Here is a replica of Sputnik 1, the first artificial satellite launched into outer space, shown in the National Air and Space Museum. Photo via NASA/ Wikipedia (Public domain).

Sputnik surprised the world 65 years ago

October 4, 1957. On this date, the Soviet Union launched Sputnik I, the first artificial satellite to orbit the Earth. Consequently, many space historians say the Space Age began on this date.

Basically, Sputnik was a polished metal sphere made of aluminum alloy. Specifically, it was 23 inches (58 cm) in diameter – about the size of a beach ball – and weighed just 184 pounds (83 kilograms). Also it had four external radio antennae to broadcast radio pulses. And broadcast they did. Indeed, people around the globe heard Sputnik’s unassuming beep beep on the radio for 21 days in 1957.

By the way, do you want to hear it? Check out the video below.

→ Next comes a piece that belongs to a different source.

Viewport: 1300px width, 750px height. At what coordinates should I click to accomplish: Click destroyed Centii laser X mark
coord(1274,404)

Sputnik had several primary objectives

Furthermore, the pressurized sphere had five primary science objectives: test a process for placing an artificial “moon” into Earth orbit; provide information on the density of Earth’s atmosphere, calculated from Sputnik’s lifetime in orbit; test radio and optical methods of orbital tracking; determine the effects of radio wave propagation though Earth’s atmosphere; and check principles of pressurization used on Earth-orbiting satellites.

While Sputnik’s beeping was a remarkable accomplishment for the Soviet Union, it also led to what many assumed was Russia’s superiority in space. To this end, the world feared the Soviets’ now had the ability to launch satellites. More specifically, concern Russia could launch ballistic missiles carrying nuclear weapons to Europe and the U.S.

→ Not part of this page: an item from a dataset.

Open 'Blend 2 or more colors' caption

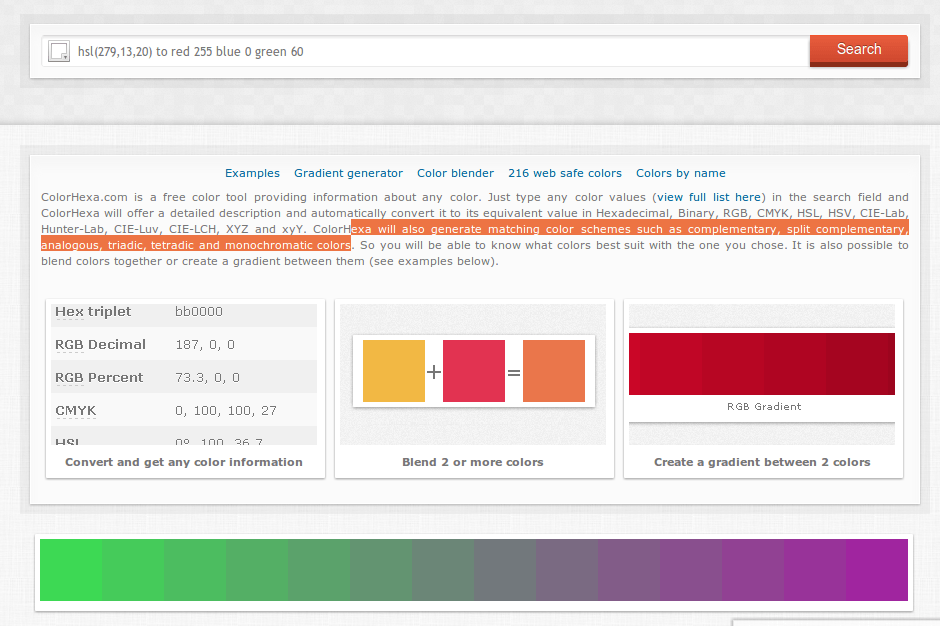pyautogui.click(x=473, y=462)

Next launch: The first living creature in space

After that, the next step was to place a living creature in space. So on November 3, 1957, the Soviets launched Sputnik II, this time carrying a much heavier payload, including a stray dog named Laika. As a matter of fact, they found Laika on the streets of Moscow just over a week before Sputnik II was set to launch. But, according to the BBC, Laika died within hours of launch from panic and overheating. Read more about Laika from Time.com.

As a result: The beginning of the space race

Naturally, Sputnik I and Sputnik II sent shockwaves around the world. And American political leadership scrambled to catch up. In the long run, that extra push resulted in the United States sending the first astronauts to walk on the moon, on July 20, 1969.

A white-coated Russian works on large shiny metal ball with antennas.
Historic image showing a technician putting the finishing touches on Sputnik I. Image via NASA.

For a musical take on the sudden advent of the Space Age, by Leslie Fish.

Bottom line: On October 4, 1957, 65 years ago, the Soviet Union launched the Sputnik I satellite into Earth orbit, and the Space Age began.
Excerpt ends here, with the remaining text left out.